**** DOCUMENT

Ray Data ClickHouse Connector

Contributed ClickHouse source and sink connectors to Ray Data to enable scalable reads/writes in Ray pipelines.

Highlights

Implemented first-class ClickHouse reader and writer APIs for Ray Data users.
Validated Arrow type mapping and retry handling for large batch workloads.
Documented usage patterns for partitioning, auth, and throughput tuning.

Screenshots

Ray Data read and write flow across ClickHouse clusters. — Connector and data path.

What it is

First-class ClickHouse Source + Sink support for Ray Data, enabling Ray Datasets to be created directly from ClickHouse tables/views (ray.data.read_clickhouse) and written back efficiently (Dataset.write_clickhouse) with scaling and ergonomics aligned with Ray’s distributed, block-based execution model.

What I contributed

Implemented and upstreamed the ClickHouse Source (ray.data.read_clickhouse) and Sink (Dataset.write_clickhouse) connectors for Ray Data.
Built the read path end-to-end: DSN-based connectivity, column projection, optional SQL filtering, and deterministic parallel reads when an explicit order_by is provided (with clear behavior when parallelism isn’t possible).
Built the write path with production-friendly semantics: CREATE/APPEND/OVERWRITE modes, optional schema inference/enforcement via pyarrow.Schema, and configurable table creation via ClickHouseTableSettings (engine, ORDER BY, partitioning, primary key, and settings).

********
**** ROWS

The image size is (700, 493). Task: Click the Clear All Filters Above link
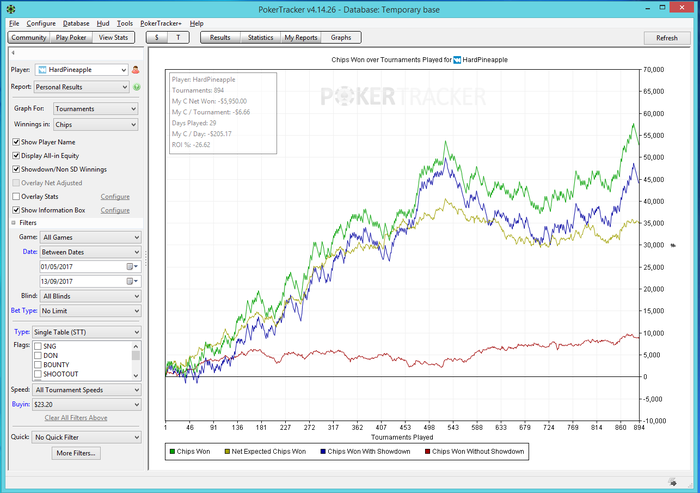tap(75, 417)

********
**** ROWS

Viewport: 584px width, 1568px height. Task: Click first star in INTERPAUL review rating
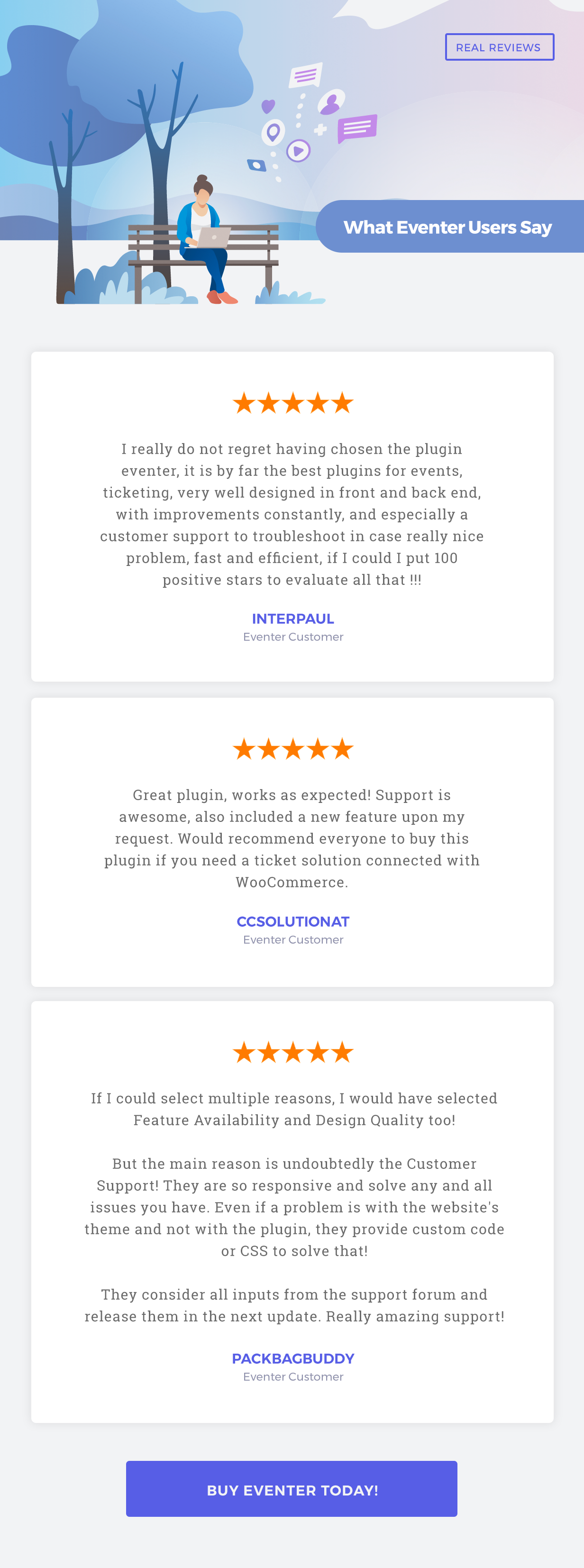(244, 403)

********

**TASKS TO CARRY OUT**
- a) According to the ClickHouse connector page above, which modes does the write path support?
- b) Retype the passage of the ClickHouse connector page that begins with the words containing "What I contributed" and ends with "key, and settings).".

**COMPLETED EXERCISE**
- a) CREATE, APPEND, and OVERWRITE.

- b)
What I contributed

Implemented and upstreamed the ClickHouse Source (ray.data.read_clickhouse) and Sink (Dataset.write_clickhouse) connectors for Ray Data.
Built the read path end-to-end: DSN-based connectivity, column projection, optional SQL filtering, and deterministic parallel reads when an explicit order_by is provided (with clear behavior when parallelism isn’t possible).
Built the write path with production-friendly semantics: CREATE/APPEND/OVERWRITE modes, optional schema inference/enforcement via pyarrow.Schema, and configurable table creation via ClickHouseTableSettings (engine, ORDER BY, partitioning, primary key, and settings).